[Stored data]
□ □ □ □

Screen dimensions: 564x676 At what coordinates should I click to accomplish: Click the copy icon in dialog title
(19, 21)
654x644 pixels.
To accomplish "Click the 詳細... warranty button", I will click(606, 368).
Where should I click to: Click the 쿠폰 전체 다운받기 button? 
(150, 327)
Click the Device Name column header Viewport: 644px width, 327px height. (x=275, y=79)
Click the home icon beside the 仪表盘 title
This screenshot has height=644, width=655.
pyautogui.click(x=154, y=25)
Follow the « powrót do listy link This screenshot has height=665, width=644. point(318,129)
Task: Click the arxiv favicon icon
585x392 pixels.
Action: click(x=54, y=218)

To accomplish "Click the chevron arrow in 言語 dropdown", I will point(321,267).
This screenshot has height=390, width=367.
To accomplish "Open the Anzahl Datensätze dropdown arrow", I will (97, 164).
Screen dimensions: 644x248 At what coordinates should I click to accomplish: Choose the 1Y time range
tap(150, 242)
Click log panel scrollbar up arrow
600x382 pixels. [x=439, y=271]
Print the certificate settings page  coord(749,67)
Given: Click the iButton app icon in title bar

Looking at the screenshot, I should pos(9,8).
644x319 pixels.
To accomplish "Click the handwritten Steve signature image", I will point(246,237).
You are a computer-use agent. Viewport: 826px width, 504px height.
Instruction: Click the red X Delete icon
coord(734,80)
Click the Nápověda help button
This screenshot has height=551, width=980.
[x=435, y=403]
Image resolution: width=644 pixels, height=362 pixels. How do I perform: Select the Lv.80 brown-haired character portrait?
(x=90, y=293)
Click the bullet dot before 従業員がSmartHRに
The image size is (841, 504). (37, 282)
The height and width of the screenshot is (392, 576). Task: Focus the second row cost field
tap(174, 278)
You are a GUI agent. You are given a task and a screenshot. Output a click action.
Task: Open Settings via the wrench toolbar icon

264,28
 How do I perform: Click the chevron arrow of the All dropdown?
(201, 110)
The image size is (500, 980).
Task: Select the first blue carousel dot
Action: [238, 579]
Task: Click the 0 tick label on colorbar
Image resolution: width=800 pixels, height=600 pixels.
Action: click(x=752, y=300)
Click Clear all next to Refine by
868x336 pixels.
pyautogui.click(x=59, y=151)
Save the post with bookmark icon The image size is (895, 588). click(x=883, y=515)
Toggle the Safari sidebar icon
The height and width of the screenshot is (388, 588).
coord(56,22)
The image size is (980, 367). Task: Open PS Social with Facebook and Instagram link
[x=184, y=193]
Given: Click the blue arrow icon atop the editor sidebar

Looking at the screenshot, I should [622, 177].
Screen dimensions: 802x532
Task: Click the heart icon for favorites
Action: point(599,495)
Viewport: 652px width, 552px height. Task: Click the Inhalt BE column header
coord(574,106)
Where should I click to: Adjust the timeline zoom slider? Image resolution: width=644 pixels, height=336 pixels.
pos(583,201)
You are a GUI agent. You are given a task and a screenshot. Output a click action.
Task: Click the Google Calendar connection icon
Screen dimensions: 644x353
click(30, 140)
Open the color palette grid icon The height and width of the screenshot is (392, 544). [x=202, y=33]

□ □ □ □

__Work to be completed__.
Output the data exactly, in full.

__Exercise result__.
Screen dimensions: 564x676 At what coordinates should I click to accomplish: Click the copy icon in dialog title
(19, 21)
654x644 pixels.
To accomplish "Click the 詳細... warranty button", I will click(606, 368).
Where should I click to: Click the 쿠폰 전체 다운받기 button? 
(150, 327)
Click the Device Name column header Viewport: 644px width, 327px height. (x=275, y=79)
Click the home icon beside the 仪表盘 title
This screenshot has height=644, width=655.
pyautogui.click(x=154, y=25)
Follow the « powrót do listy link This screenshot has height=665, width=644. point(318,129)
Task: Click the arxiv favicon icon
585x392 pixels.
Action: click(x=54, y=218)

To accomplish "Click the chevron arrow in 言語 dropdown", I will point(321,267).
This screenshot has height=390, width=367.
To accomplish "Open the Anzahl Datensätze dropdown arrow", I will (97, 164).
Screen dimensions: 644x248 At what coordinates should I click to accomplish: Choose the 1Y time range
tap(150, 242)
Click log panel scrollbar up arrow
600x382 pixels. [x=439, y=271]
Print the certificate settings page  coord(749,67)
Given: Click the iButton app icon in title bar

Looking at the screenshot, I should pos(9,8).
644x319 pixels.
To accomplish "Click the handwritten Steve signature image", I will point(246,237).
You are a computer-use agent. Viewport: 826px width, 504px height.
Instruction: Click the red X Delete icon
coord(734,80)
Click the Nápověda help button
This screenshot has height=551, width=980.
[x=435, y=403]
Image resolution: width=644 pixels, height=362 pixels. How do I perform: Select the Lv.80 brown-haired character portrait?
(x=90, y=293)
Click the bullet dot before 従業員がSmartHRに
The image size is (841, 504). (37, 282)
The height and width of the screenshot is (392, 576). Task: Focus the second row cost field
tap(174, 278)
You are a GUI agent. You are given a task and a screenshot. Output a click action.
Task: Open Settings via the wrench toolbar icon

264,28
 How do I perform: Click the chevron arrow of the All dropdown?
(201, 110)
The image size is (500, 980).
Task: Select the first blue carousel dot
Action: [238, 579]
Task: Click the 0 tick label on colorbar
Image resolution: width=800 pixels, height=600 pixels.
Action: click(x=752, y=300)
Click Clear all next to Refine by
868x336 pixels.
pyautogui.click(x=59, y=151)
Save the post with bookmark icon The image size is (895, 588). click(x=883, y=515)
Toggle the Safari sidebar icon
The height and width of the screenshot is (388, 588).
coord(56,22)
The image size is (980, 367). Task: Open PS Social with Facebook and Instagram link
[x=184, y=193]
Given: Click the blue arrow icon atop the editor sidebar

Looking at the screenshot, I should [622, 177].
Screen dimensions: 802x532
Task: Click the heart icon for favorites
Action: point(599,495)
Viewport: 652px width, 552px height. Task: Click the Inhalt BE column header
coord(574,106)
Where should I click to: Adjust the timeline zoom slider? Image resolution: width=644 pixels, height=336 pixels.
pos(583,201)
You are a GUI agent. You are given a task and a screenshot. Output a click action.
Task: Click the Google Calendar connection icon
Screen dimensions: 644x353
click(30, 140)
Open the color palette grid icon The height and width of the screenshot is (392, 544). [x=202, y=33]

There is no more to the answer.